Our next question is from Steve Willoughby of Cleveland Research.

Steve Willoughby - Cleveland Research Company

I was wondering if you can just provide a little bit more color regarding the LAP-BAND and your comment on the lack of leverage and scalability. What has changed in your thinking now versus the past couple of years?

David E. I. Pyott

Well, if I cast the clock back a couple of years, we have lots of years of really good growth, and this was in the time frame 2006, '07 and '08. And at the time, if I restrict my comment to the U.S., first of all, we didn't realize that a lot of that was not only cash paid, but actually it was credit cards paid. And so of course, with hindsight, that market, which at the peak was about 1/3 of our U.S. sales, has really shriveled down to a very negligible part. So I think the next part of the thinking, then, came -- and that was my commitment over 1 year ago to you on the sell side as well as the investment community on the buy side -- that our job is to improve reimbursement conditions. And as you heard from Jeff's remarks, we have made progress. But then comes the real kind of what I'd call the tough call. Clearly, as a company, we are very committed to high growth and we've been able to do that. So a business like this, which is going the wrong direction, is a drag on that overall growth rate. Now I come to the point about leverageability and scalability. If you think of all of the business areas we're in, ophthalmology and medical aesthetics being very clear, we have a very broad range of products. So we often have multiple scale -- sales forces presenting multiple products, and of course, that gives you the benefits of scale. If we look at the general surgery market where we're present with LAP-BAND, it's basically a one-product entry. And as we've looked at alternatives, that would take us deeper into general surgery, which would be fine. But usually those products are associated with lower gross margin than the ones we have. So really ending the whole stream of thought: It may make better sense, either for another company that one would call a strategic to add LAP-BAND and ORBERA overseas, which is the intragastric balloon, to their portfolio. Or it could make sense for a private equity firm to acquire this business because, of course, it's profitable; it's cash generative; it has a great brand name; it has very good intellectual property. And finally, of course, just to make it clear, we are assessing the sale because everything comes down to numbers at the end of the day. And so as you know, we could always -- if we don't get the numbers we like, choose just to keep this business and run it in a different way.

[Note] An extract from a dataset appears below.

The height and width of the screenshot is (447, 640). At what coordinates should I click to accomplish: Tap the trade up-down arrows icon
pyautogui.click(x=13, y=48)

Our next question is from Larry Biegelsen of Wells Fargo.

Lawrence Biegelsen - Wells Fargo Securities, LLC, Research Division

David, year-to-date, I think you guys have grown about 9.5% constant currency, and the implied Q4 guidance is about that. So when we think about 2013, you have a lot of new product launches, but Xeomin goes back on the market in the U.S. and you have a full year of generic SANCTURA. So recognizing that you're not providing 2013 guidance today, could you talk about the headwinds and the tailwinds to revenue growth in 2013 and how similar or different it may have looked from 2012, if you're willing to say that?

David E. I. Pyott

Yes, okay, Larry. Well, you're quite right because you're pointing to some of the elements in terms of things that will be boosters of growth. I think you can very clearly feel that the migraine launch and the neurogenic bladder launch and upper limb spasticity in U.S. are doing very well. We want to really repeat that experience, particularly in Europe. One quick remark about Europe: Although I'm very dutiful reporting when we get product approvals, the delay between approval date and reimbursement date in many countries can be well over 1 year. And then due to further access impediments governments throw out, it can even spread out maybe another 0.5 year. So Europe, we're looking for some good growth in these new indications in 2013 and '14. Scott Whitcup really talked about the bigger opportunity in neurology which is idiopathic bladder. He talks about VOLUMA. He -- those are probably the big ones in terms of what I'd call short-term horizon approvals. Then on the negative side, clearly, we factored in, when Xeomin comes back on the aesthetics side, we have to lose some share. That's clear. We're sanguine. Obviously, we don't plan to lose much. And then I would say, when you look at SANCTURA, it's a pretty small product and, more importantly, as Jeff remarked, really due to royalty obligations really didn't produce any bottom line worth talking about. One other item, which is -- although your questions were really more directed to sales, just as a reminder, we have to pick up the device tax in 2013. For us as a company, it's not that big. We -- obviously, we're not just a med device company. But that's something we will just suck up, and hopefully, you won't really feel that at all when we come out with our guidance or our outlook, which will be in early February, shortly, at the time of our next earnings call. So I think that takes you through all the parts and pieces. And obviously, when we put out the numbers, we'll walk you through all the bits for -- in whatever great detail you like.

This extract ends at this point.